The Carnivals of 1975 and 1976, in particular, were marked by confrontation between black youth and the police. Tensions had always been there. With some justification, black Londoners regarded the British police as forces of arbitrary oppression. Throughout the 1970s, the use of heavy-handed tactics such as the suspicious persons (sus) laws meant that there was scarcely a single black person in London who had not been stopped and searched by police, many numerous times. This, combined with frankly idiotic police containment tactics, made confrontation inevitable.

As journalist Gary Younge points out: ‘Massive in size, working-class in composition, spontaneous in form, subversive in expression and political in nature – the ingredients for carnival are explosive.’ (The Guardian Weekend, 17 August 2002). Events in 1976 escalated into a full-scale riot, during which the poorly-prepared police were rained with bottles and scattered by an angry crowd.

Carnivals in the later 1970s and 1980s continued to be marked by these tensions.
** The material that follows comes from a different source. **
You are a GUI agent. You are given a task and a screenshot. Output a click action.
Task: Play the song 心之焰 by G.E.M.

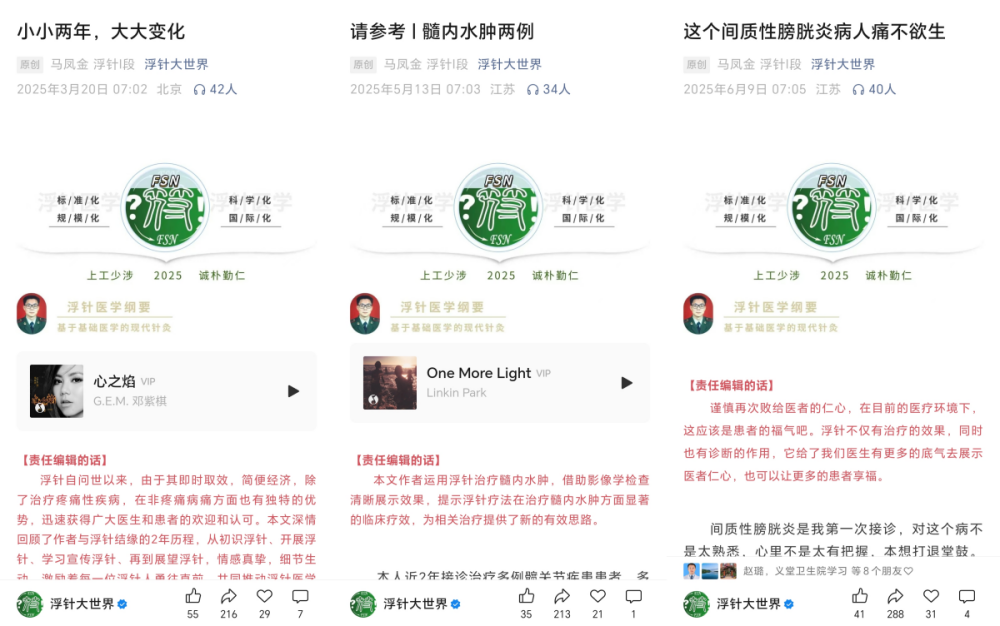[293, 391]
Every year the police would come up with a new wheeze to channel, control and pacify the crowd – most of which had the opposite effect. Some years, barriers appeared on major roads, cutting the crowd in half; attempts were made to close the carnival before darkness fell, which led to frequent conflicts when they came to shut down specific sound systems; and the tactics of closing off exits in order to channel the crowd in certain directions always led to frustration and anxiety. This was by no means confined to black carnival-goers. Anyone present could feel the tension amongst the police and the inevitability of explosion.
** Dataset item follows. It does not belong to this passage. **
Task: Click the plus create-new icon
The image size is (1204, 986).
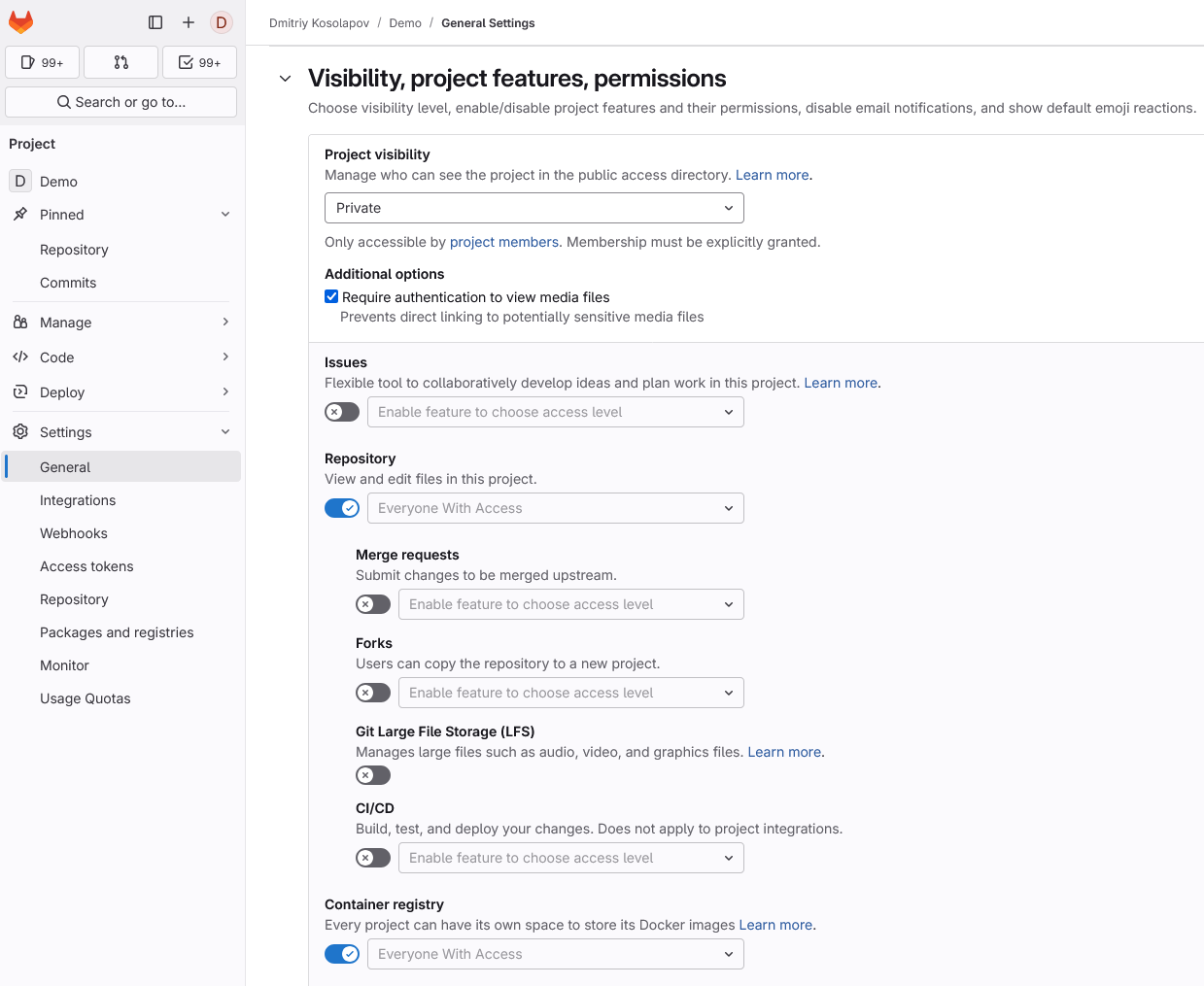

But the history of carnival also marks out Britain’s multicultural evolution – an unplanned process Stuart Hall has called ‘multicultural drift’. Within the area bounded by the parade, forty-one official sound systems, as well as hundreds of domestic hi-fis dragged for the day out on to the stoop, blast out the splendours of what Paul Gilroy has called ‘Black Atlantic’ popular music: jazz, roots reggae, soul, R&B, house, Garage, hip hop, dancehall, techno, rhythms and blues. The genuine multiculture that has emerged around the music of afro-America, the Afro-Caribbean and in the past decades Afro-England is nowhere plainer in evidence.

Don’t get me wrong: I am always thrilled to come upon the carnival parade on my carnival wander. But it’s the sound systems that are the heart of the matter. That’s where revellers let go and get wild; where Brits of all complexions cast off the social inhibitions which shackle them at most other times; where the fundamental hybridity, the ultimate heady concoction of London’s multiculture, is finally, clearly understood.

Notting Hill Carnival draws on the music of the Black Atlantic and the forms of the Afro-Caribbean in particular. But it is forged in the local circumstances of London. It is something of which we, Londoners, can be justifiably proud.

We would do well to remember, too, that it has been born in struggle and conflict, and that the multiculture it represents needs to be renewed in every generation. It needs defending, not only from those who still view difference with suspicion and mixture as betrayal, but also from the corporate raiders who are keen to harness the vitality of multiculture for their own ends. Corona beer sponsored a float in this year’s parade; the gathering forces of commercialisation cannot be far behind.

‘Carnival’, like metropolitan multiculture itself, is not a product or a commodity. It is an achievement of real people, and of the most binding of arts, freely given: loud music on a sound system.